# help me in taking the next steps in understanding sheet music



## keeperofthegood (Apr 30, 2008)

Ok this got me to wondering. Ive looked at lots of "read sheet music" sites but they only ever really go so far. Most are just repeats of each other.

Then I encounter something that looks playable (ie simple) and so I download it and then my confusion begins.

I think this piece originates here (Im not from the region so I am not sure or as versed in the music of the area):

http://travelingluck.com/South America/Bolivia/Oruro/_3909588_Negrillos.html#local_map

this is the page with the sheet of music on it (yes, pause the music to the right).

http://quenaperu.blogspot.com/2008/06/negrillos-danza-arequipea.html

It is, I believe written for the Quena first, but the notes are just as guitarable I think. BUT how is this meant to be played? There are repeats mid line there are 1's and 3's and 2's and 4's and A and C and the timing is different here and there :O

:/ any pointers would be a help, and certainly going past the "this is the notes, this is how to play the notes" information would be greatly appreciated!!


----------



## Guest (Oct 12, 2008)

keeperofthegood said:


> this is the page with the sheet of music on it (yes, pause the music to the right).
> 
> http://quenaperu.blogspot.com/2008/06/negrillos-danza-arequipea.html
> 
> It is, I believe written for the Quena first, but the notes are just as guitarable I think.


The true beauty of learning to read music is you speak a language that independent (mostly) of any particular instrument or region. If it's in standard notation (and that chart is standard western notation) it is understandable. That's a powerful thing really and all the answer kids need when they ask, "Why should I learn to read music?" So good on you for taking the plunge.



> BUT how is this meant to be played?


The tounge-in-cheek answer of course is: as it's written. But with your personal embellishments. Maybe I can help answer some of your questions though...



> There are repeats mid line there are 1's and 3's and 2's and 4's and A and C and the timing is different here and there


A and C refer to sections. A is "the head" or the main section. C is the outro section to the piece. I actually think there's a missing B section label at bar 13 in that chart.

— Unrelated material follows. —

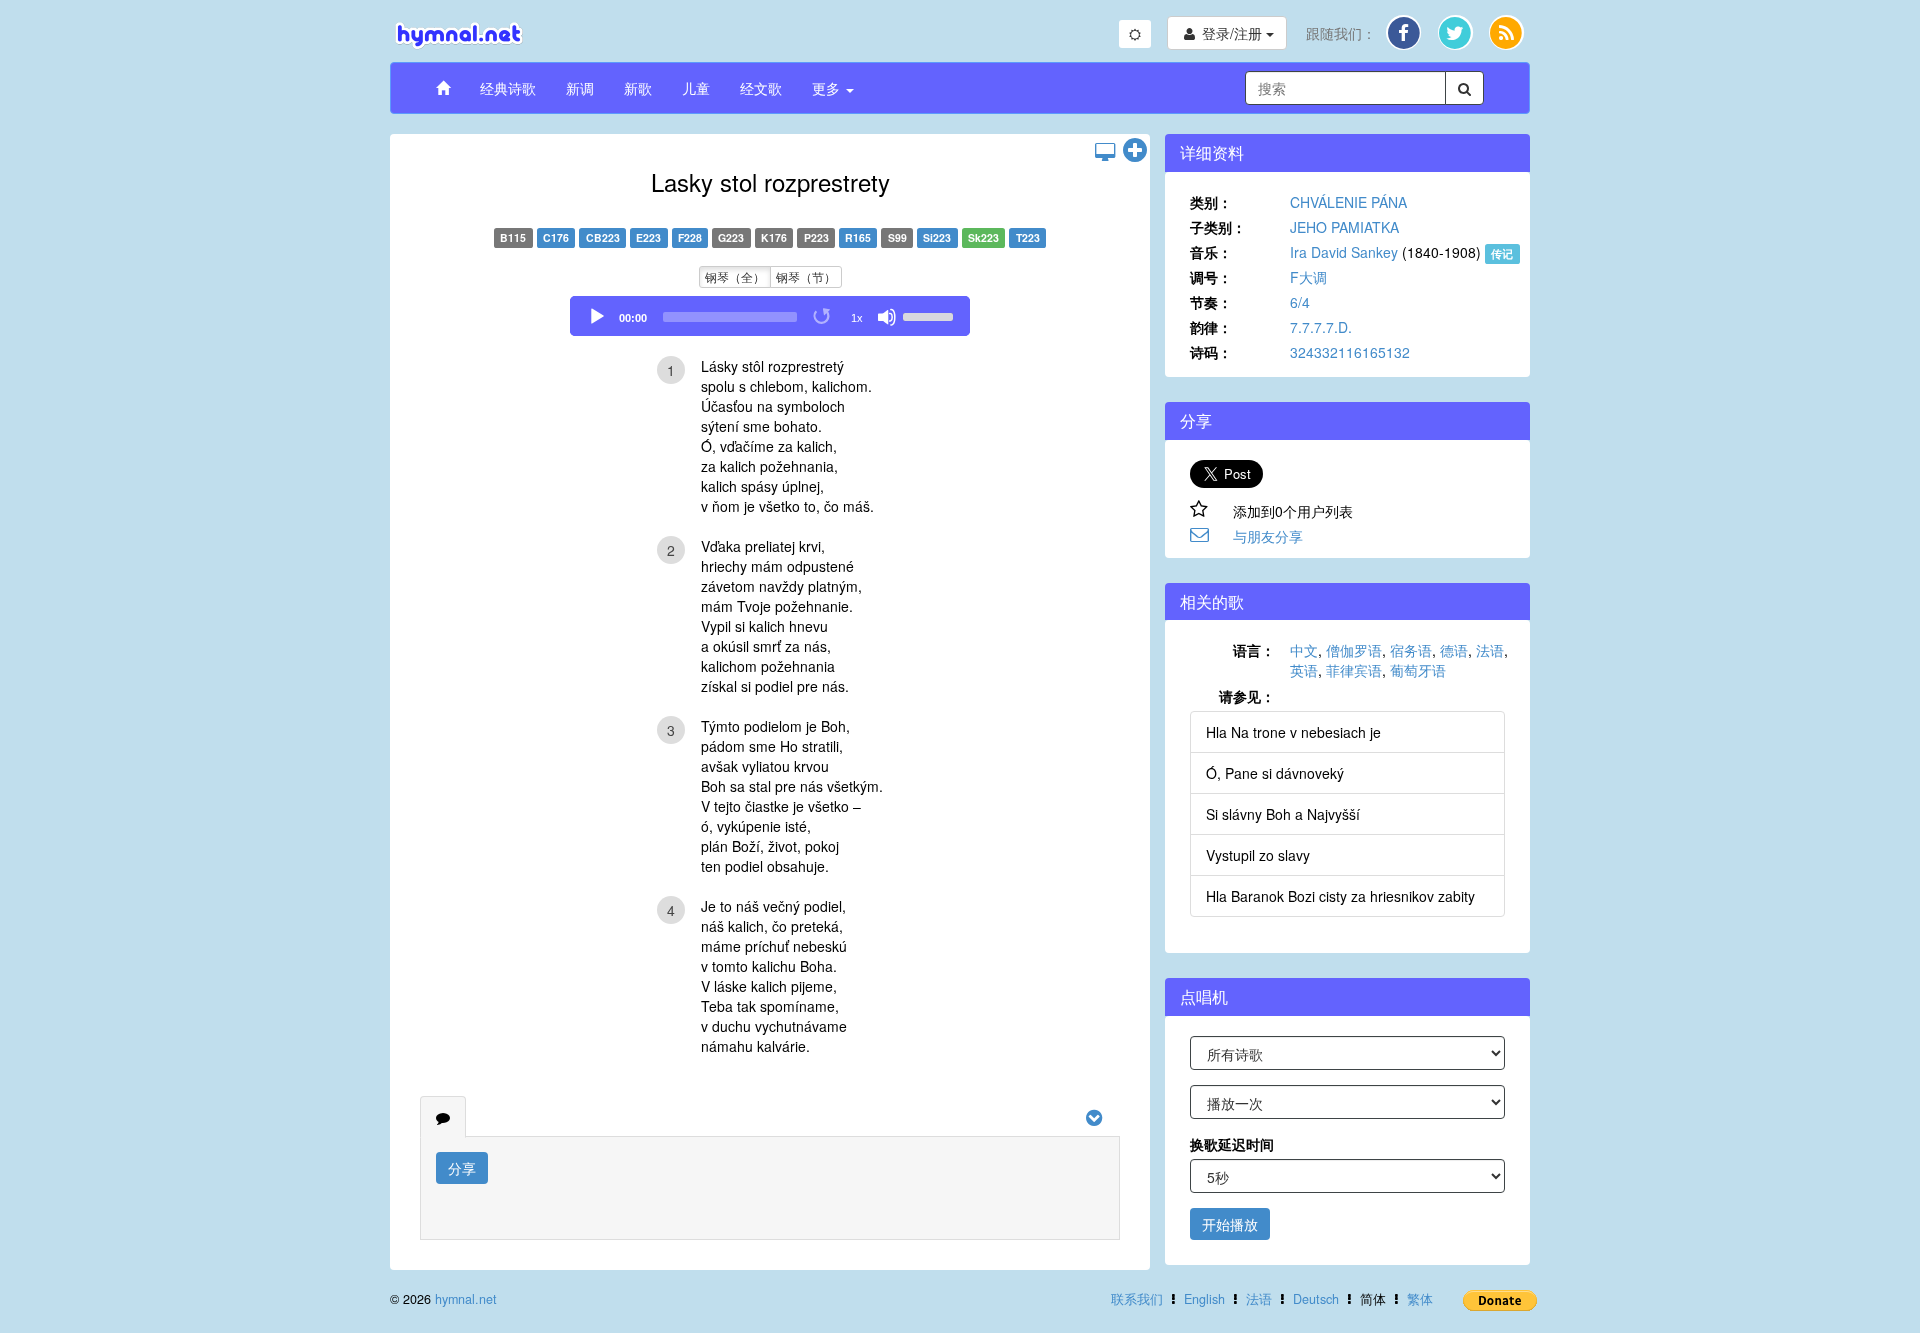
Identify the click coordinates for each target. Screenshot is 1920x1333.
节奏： (1211, 302)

Yup, there are different time signatures at the top of the A section. Not much to say here other than that's really what gives this piece it's characteristic feel. Take your time. Use a metronome (preferably one that doesn't accent the first beat so you can move between the time signatures) and start slowly. Count it out as you play: One Two, One Two, One, One Two, One Two, One...

The repeats are just a nice shorthand so the whole piece fits on one page. You play to the repeat symbol and then the next time through you play the alternate section instead. In the A, if you wrote it all out long hand, you'd be playing the bars in the following order:

1 - 2 - 3 - 4 - 5 - 6 - 7 -8 (first repeat, so back to 1...)
1 - 2 - 3 - 4 - 5 - 6 - 9 - 10 (second time through so you take the second ending of the section, and another repeat so back to 1....)
1 - 2 - 3 - 4 - 5 - 6 - 7 - 8 (third time through, take the ending labeled 3, and you hit a repeat so back to 1...)
1 - 2 - 3 - 4 - 5 - 6 - 11 - 12 (fourth time through, this time there's no repeat so you move on to bar 13)
13 - 14 - 15 - 16 - 17 - 18 (and you hit a repeat so back to 13...)
13 - 14 - 15 - 16 - 19 - 20 (take the second ending on the second time through the section, no repeat so on to bar 21...)

Hopefully that'll help give you an idea of how you read repeats with alternate endings.

Nice song BTW.


----------



## keeperofthegood (Apr 30, 2008)

Thank you indeed!! Wow, wonderful answer


----------



## keeperofthegood (Apr 30, 2008)

Whoa Paul @[email protected]

Interesting, I've not hear that about how guitars sound before. I will bear it in mind and maybe do some experimenting with that idea too.

I imagine that the Quena flute is also higher pitched than a guitar (or sounding I gather, my flute was a sad fail in making this week).


----------